Obviously, as we get older, we care less of what people think of us. (Oh, sorry – just me then…?)
However, having to put on your first pair of reading glasses in full view of an unsuspecting class of twelve year olds, while conscious of the communal hushed intake of breath – that’s embarrassing.
As a thirteen year old lad getting his first knock-back when asking for date from a girl you fancied? That’s embarrassing.
“How did you get on?” your eager friends would ask.
“Oh, she can’t make it this week because she’s got to wash her hair,” you’d reply, genuinely believing it. And you did – until you plucked up the nerve to ask again and had to report the same excuse to your pals once over. Now that was embarrassing.

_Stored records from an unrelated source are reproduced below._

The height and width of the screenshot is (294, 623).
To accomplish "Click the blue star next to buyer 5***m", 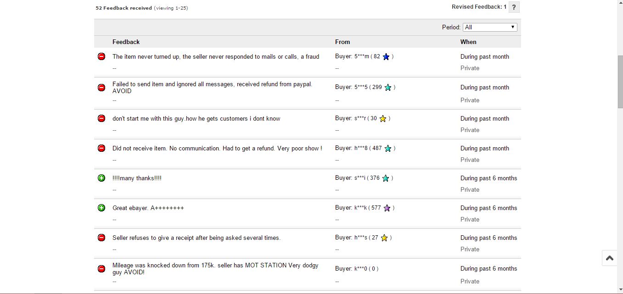I will [386, 57].
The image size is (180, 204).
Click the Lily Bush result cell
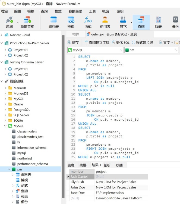click(77, 182)
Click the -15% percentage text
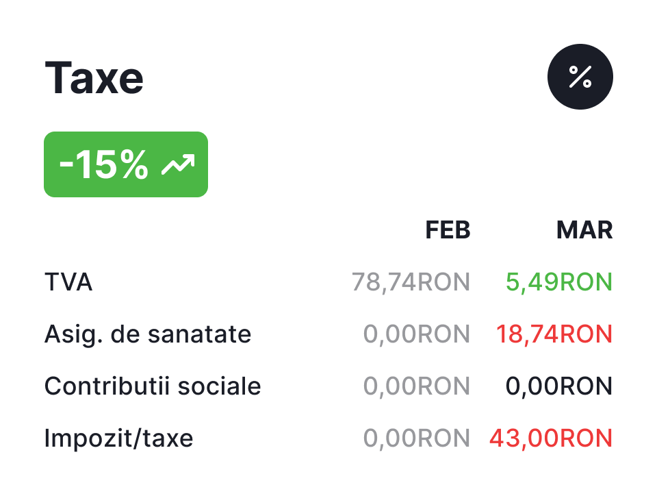 click(x=104, y=165)
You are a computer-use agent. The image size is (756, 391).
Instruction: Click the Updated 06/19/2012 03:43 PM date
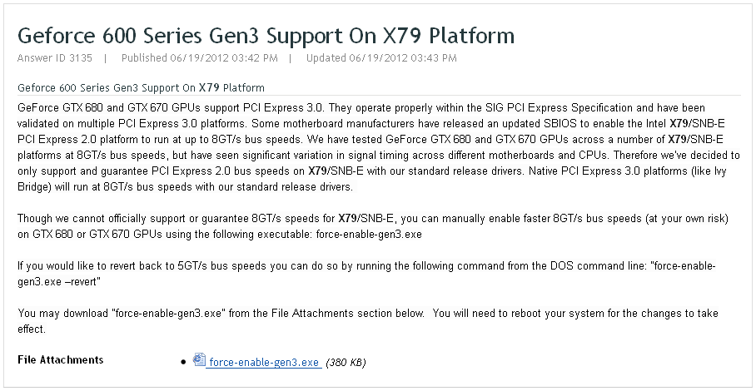381,58
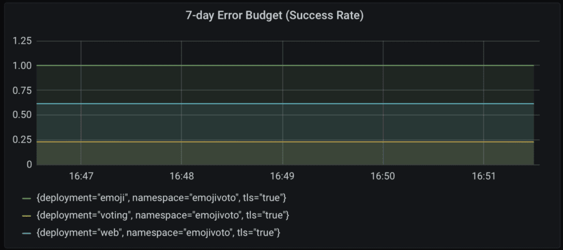Viewport: 563px width, 250px height.
Task: Click the yellow voting deployment color swatch
Action: coord(26,216)
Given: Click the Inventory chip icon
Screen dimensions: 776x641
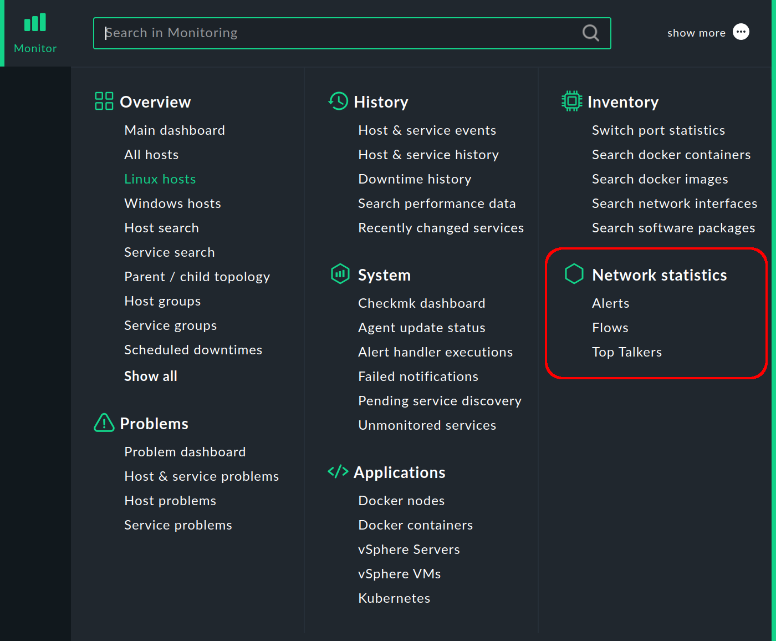Looking at the screenshot, I should (x=571, y=101).
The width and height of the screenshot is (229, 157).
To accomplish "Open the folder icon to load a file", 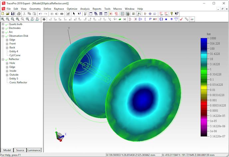I will pyautogui.click(x=8, y=14).
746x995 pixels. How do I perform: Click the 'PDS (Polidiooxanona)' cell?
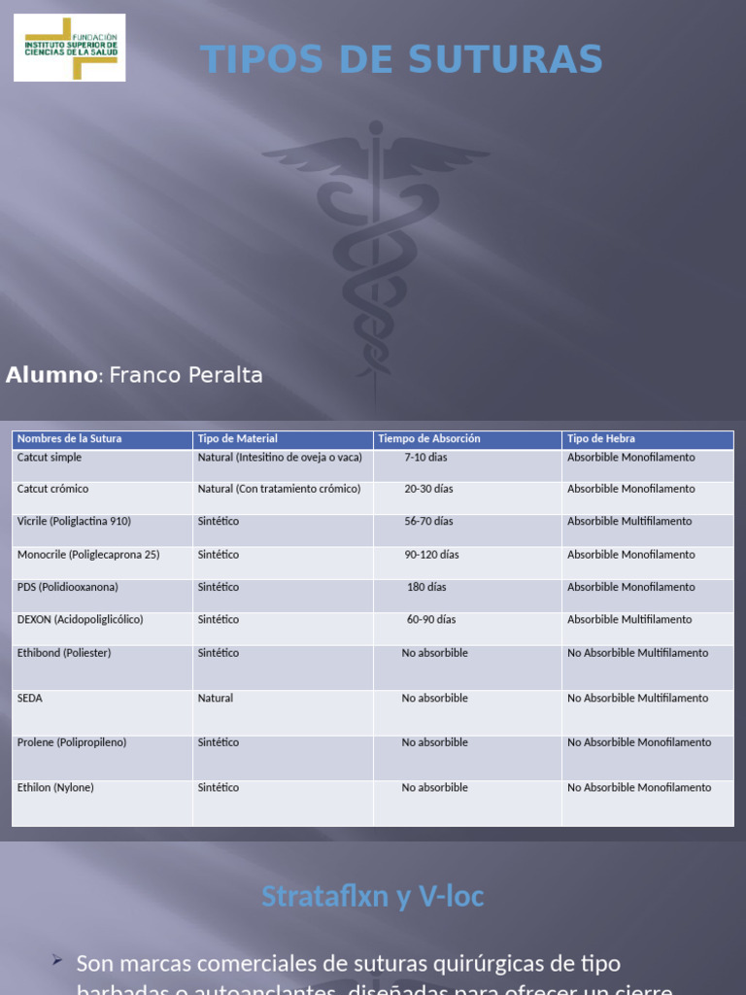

As a half asleep and bored pupil, calling the Maths teacher ‘Mum,’ would have been embarrassing enough. But Mr Blair was not one to let these things go and for the next thirty minutes he certainly made the most of your discomfort.
You certainly didn’t fall asleep in his class again, that’s for sure. But, yeah – that was embarrassing.

Nothing, though, and I mean absolutely nothing, comes close to the sheer indignity and embarrassment of one incident in Year 5 at Westerton Primary. I’m actually cringing as I write this.
I should first explain that the three brothers who lived across the road from me went to a private school. When I was bugging my parents to take me to see the latest Man from UNCLE film, they were looking to extend their intellectual knowledge by going to museums and art galleries. They knew crazy shit, like Vincent Van Gogh, Rudolph Nuryev and Tchaikovski.
So one morning, Miss Wotherspoon rolled the school TV into class and we had a lesson about the people and traditions of some exotic Indonesian island. I say ‘some’ island because truth be known, I was sorting out the ‘swaps’ from my Batman bubblegum cards under the desk. I hadn’t a clue.
When the film ended, teacher asked the class, “Now children, where is Bali?”
I instantly perked up. I’d just been speaking to my neighbours at the weekend. I knew this. I thrust my hand in the air.
“Miss! Miss! Miss!” I grunted as only an over enthusiastic ten year old can.
“Colin?”
“It’s at the Theatre Royal in Glasgow,” I blurted.
I can still sense about thirty young heads turning my way. Then the laughter. Oh, the laughter! But it WAS at the Theatre Royal, wasn’t it?
Even Miss Wotherspoon was knotting herself.
“Colin – that’s the ballet! Not Bali, the island. Now, who was paying attention?”
Billy Elliot wasn’t a thing back then, thank goodness. But have you ANY idea what it feels like to be a ten year old, West of Scotland lad, in the mid-Sixties, whose football obsessed peers think you’re into ballet? My ‘beamer’ turned puce. My shirt became plastered to my body. I was almost in tears.
And come playtime, nobody was interested in my Batman ‘swaps.’ They only wanted to see my cabrioles and pirouettes.
God, I hated my neighbours.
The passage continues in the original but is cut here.